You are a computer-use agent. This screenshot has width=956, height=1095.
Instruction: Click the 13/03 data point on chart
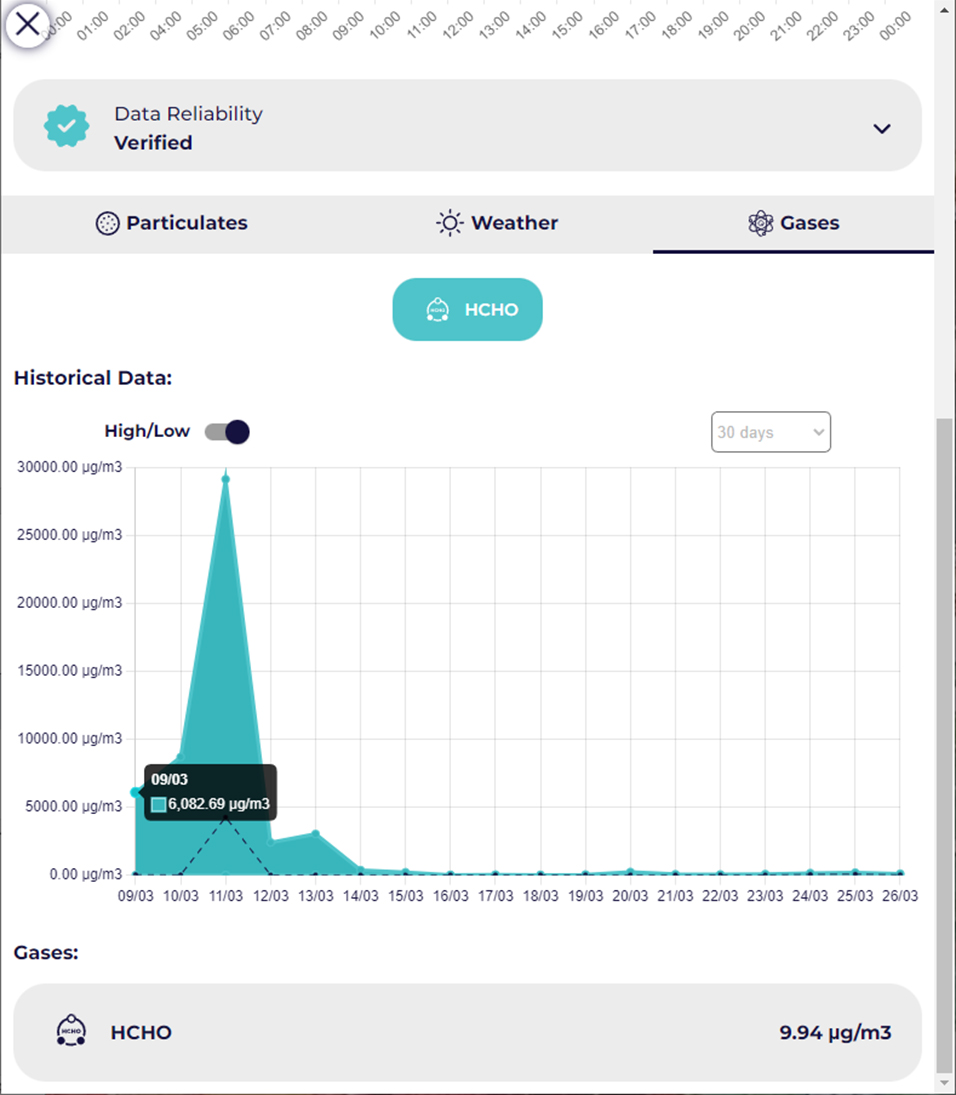[316, 834]
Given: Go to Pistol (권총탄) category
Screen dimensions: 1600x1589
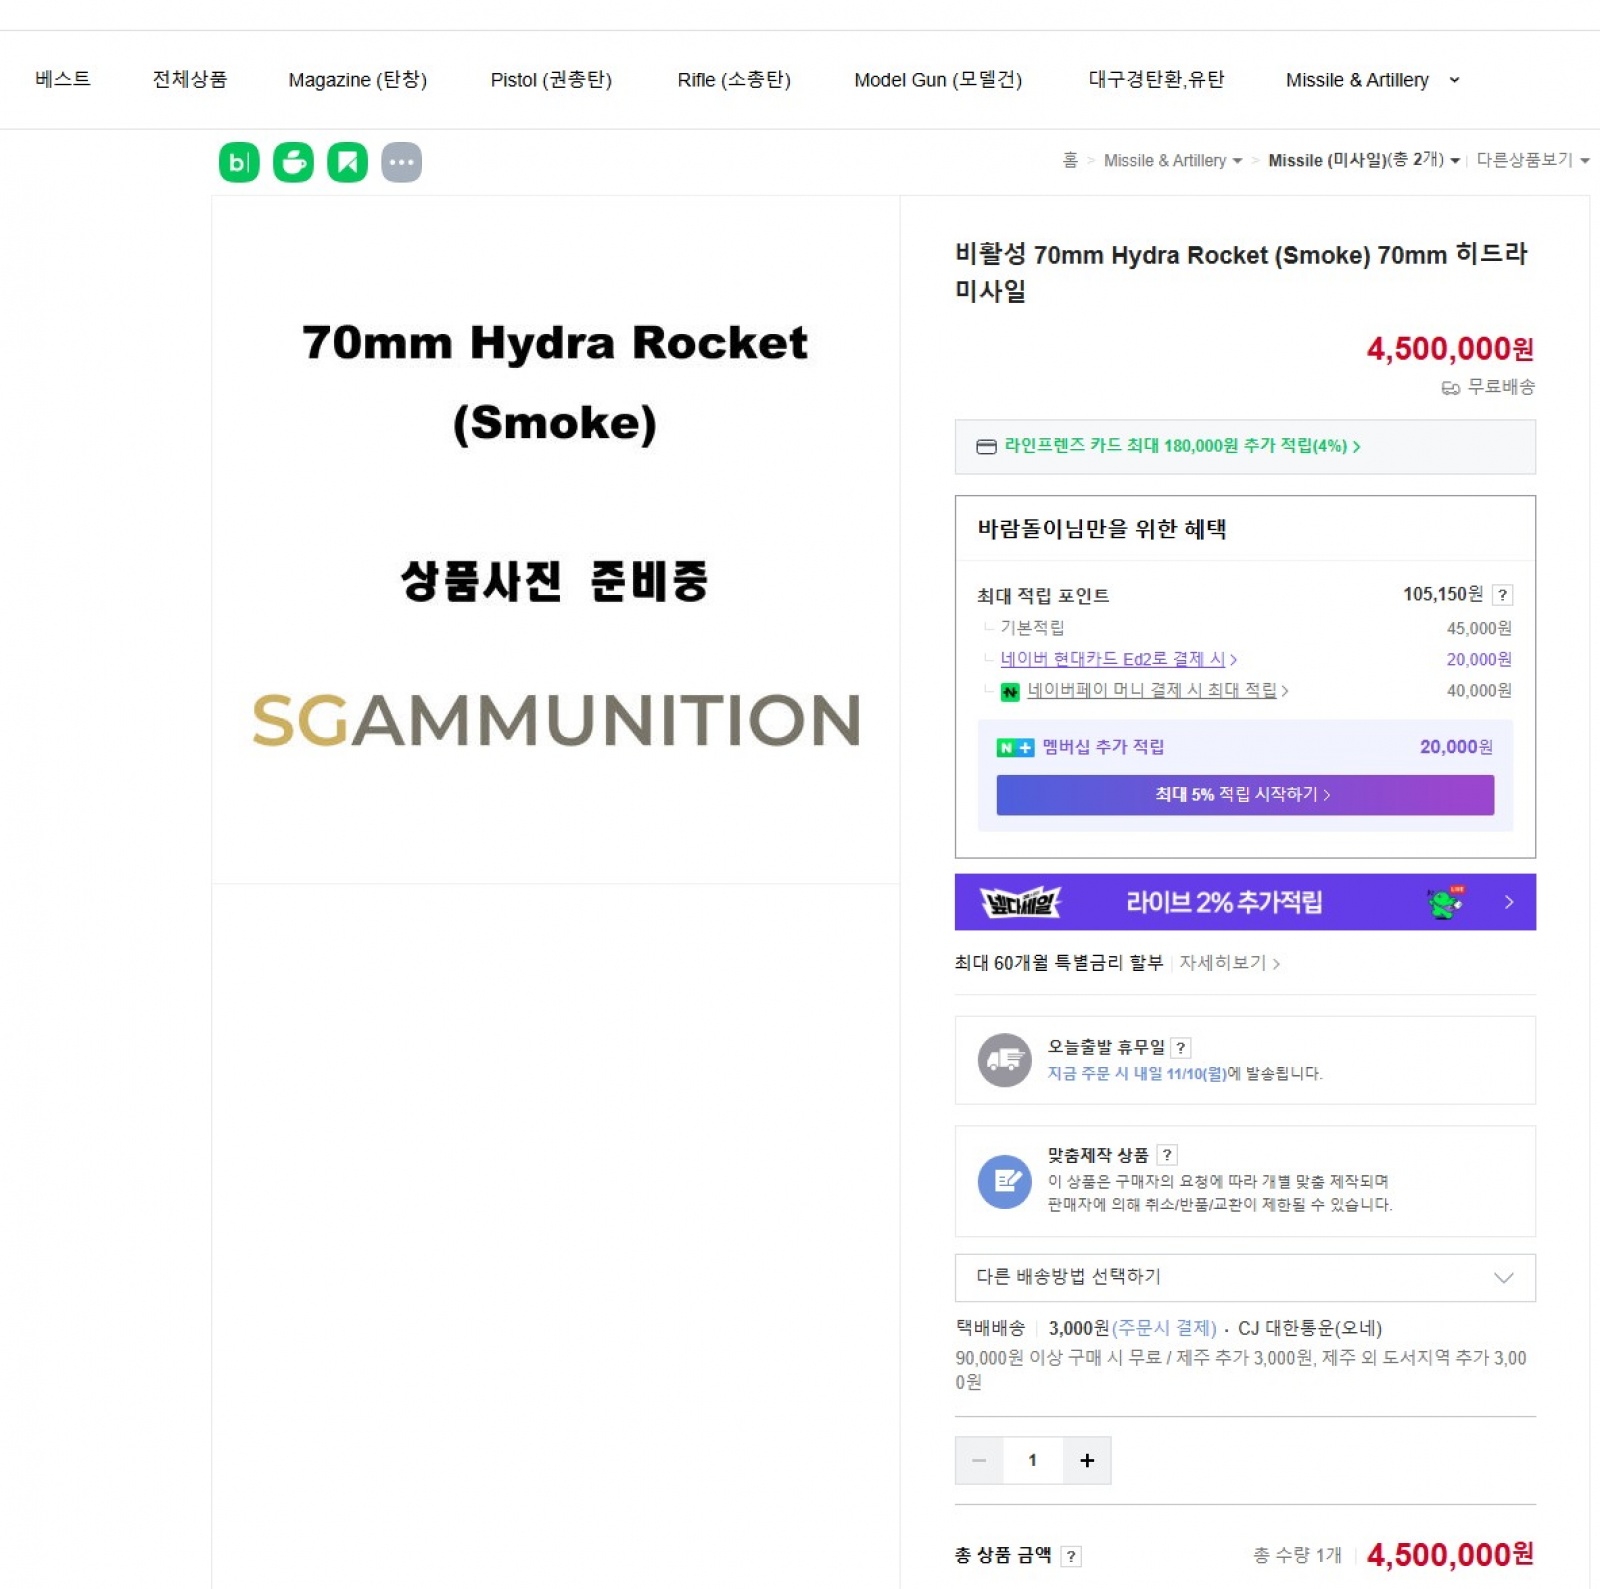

:: Problem to solve ::
Return, exactly as they stand, all of the lines above, but not the pictures.

:: Response for this exercise ::
You are a computer-use agent. This screenshot has width=956, height=1095.
Instruction: Click the 13/03 data point on chart
[316, 834]
Given: Go to Pistol (권총탄) category
Screen dimensions: 1600x1589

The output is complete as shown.